=== TASK INSTRUCTIONS ===
Please retype the records starting at the line containing "Open the PERSONAL" and ending at the line containing "click(375, 267)", both included, with no changes.
Begin LISTED ENTRIES
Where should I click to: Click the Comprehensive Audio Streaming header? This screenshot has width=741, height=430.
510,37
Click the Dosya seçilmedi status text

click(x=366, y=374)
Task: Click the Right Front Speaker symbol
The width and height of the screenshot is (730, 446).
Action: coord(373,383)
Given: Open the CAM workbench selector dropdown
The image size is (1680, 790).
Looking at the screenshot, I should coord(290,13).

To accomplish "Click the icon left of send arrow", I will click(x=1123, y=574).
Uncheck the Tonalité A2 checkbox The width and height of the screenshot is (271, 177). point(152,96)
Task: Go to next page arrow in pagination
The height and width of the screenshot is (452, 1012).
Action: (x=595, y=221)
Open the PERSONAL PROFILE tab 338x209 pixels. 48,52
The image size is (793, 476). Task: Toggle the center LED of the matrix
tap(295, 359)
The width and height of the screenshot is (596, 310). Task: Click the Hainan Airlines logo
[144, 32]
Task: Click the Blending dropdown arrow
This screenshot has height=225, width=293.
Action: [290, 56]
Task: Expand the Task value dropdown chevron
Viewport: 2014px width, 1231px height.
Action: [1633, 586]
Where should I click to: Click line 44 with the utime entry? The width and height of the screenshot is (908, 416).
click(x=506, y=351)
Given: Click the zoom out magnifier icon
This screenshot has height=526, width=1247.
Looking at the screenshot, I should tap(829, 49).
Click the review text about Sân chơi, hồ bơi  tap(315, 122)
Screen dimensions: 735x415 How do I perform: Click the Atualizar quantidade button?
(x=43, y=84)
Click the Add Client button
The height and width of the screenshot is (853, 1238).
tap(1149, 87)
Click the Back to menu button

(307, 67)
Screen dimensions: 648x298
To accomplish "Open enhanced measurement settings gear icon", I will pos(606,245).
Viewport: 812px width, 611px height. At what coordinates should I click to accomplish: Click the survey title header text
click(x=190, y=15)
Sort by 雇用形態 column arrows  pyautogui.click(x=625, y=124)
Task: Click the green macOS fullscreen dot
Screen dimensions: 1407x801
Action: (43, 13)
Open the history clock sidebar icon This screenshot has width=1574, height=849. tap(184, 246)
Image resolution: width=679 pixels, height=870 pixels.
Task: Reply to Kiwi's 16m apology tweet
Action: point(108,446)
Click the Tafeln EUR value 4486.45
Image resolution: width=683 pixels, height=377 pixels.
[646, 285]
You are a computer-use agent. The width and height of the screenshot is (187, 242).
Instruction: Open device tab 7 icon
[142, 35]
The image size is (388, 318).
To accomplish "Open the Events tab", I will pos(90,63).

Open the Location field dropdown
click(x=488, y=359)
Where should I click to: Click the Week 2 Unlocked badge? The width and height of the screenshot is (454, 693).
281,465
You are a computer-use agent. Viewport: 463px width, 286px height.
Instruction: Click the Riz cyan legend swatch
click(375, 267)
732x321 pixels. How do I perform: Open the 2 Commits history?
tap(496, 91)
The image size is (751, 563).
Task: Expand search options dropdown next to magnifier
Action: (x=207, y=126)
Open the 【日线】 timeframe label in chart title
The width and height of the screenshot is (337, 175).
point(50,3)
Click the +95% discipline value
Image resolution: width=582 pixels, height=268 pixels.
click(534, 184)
End LISTED ENTRIES
=== FULL ANSWER ===
Open the PERSONAL PROFILE tab 338x209 pixels. 48,52
The image size is (793, 476). Task: Toggle the center LED of the matrix
tap(295, 359)
The width and height of the screenshot is (596, 310). Task: Click the Hainan Airlines logo
[144, 32]
Task: Click the Blending dropdown arrow
This screenshot has height=225, width=293.
Action: [290, 56]
Task: Expand the Task value dropdown chevron
Viewport: 2014px width, 1231px height.
Action: [1633, 586]
Where should I click to: Click line 44 with the utime entry? The width and height of the screenshot is (908, 416).
click(x=506, y=351)
Given: Click the zoom out magnifier icon
This screenshot has height=526, width=1247.
Looking at the screenshot, I should tap(829, 49).
Click the review text about Sân chơi, hồ bơi  tap(315, 122)
Screen dimensions: 735x415 How do I perform: Click the Atualizar quantidade button?
(x=43, y=84)
Click the Add Client button
The height and width of the screenshot is (853, 1238).
tap(1149, 87)
Click the Back to menu button

(307, 67)
Screen dimensions: 648x298
To accomplish "Open enhanced measurement settings gear icon", I will pos(606,245).
Viewport: 812px width, 611px height. At what coordinates should I click to accomplish: Click the survey title header text
click(x=190, y=15)
Sort by 雇用形態 column arrows  pyautogui.click(x=625, y=124)
Task: Click the green macOS fullscreen dot
Screen dimensions: 1407x801
Action: (43, 13)
Open the history clock sidebar icon This screenshot has width=1574, height=849. tap(184, 246)
Image resolution: width=679 pixels, height=870 pixels.
Task: Reply to Kiwi's 16m apology tweet
Action: point(108,446)
Click the Tafeln EUR value 4486.45
Image resolution: width=683 pixels, height=377 pixels.
[646, 285]
You are a computer-use agent. The width and height of the screenshot is (187, 242).
Instruction: Open device tab 7 icon
[142, 35]
The image size is (388, 318).
To accomplish "Open the Events tab", I will pos(90,63).

Open the Location field dropdown
click(x=488, y=359)
Where should I click to: Click the Week 2 Unlocked badge? The width and height of the screenshot is (454, 693).
281,465
You are a computer-use agent. Viewport: 463px width, 286px height.
Instruction: Click the Riz cyan legend swatch
click(375, 267)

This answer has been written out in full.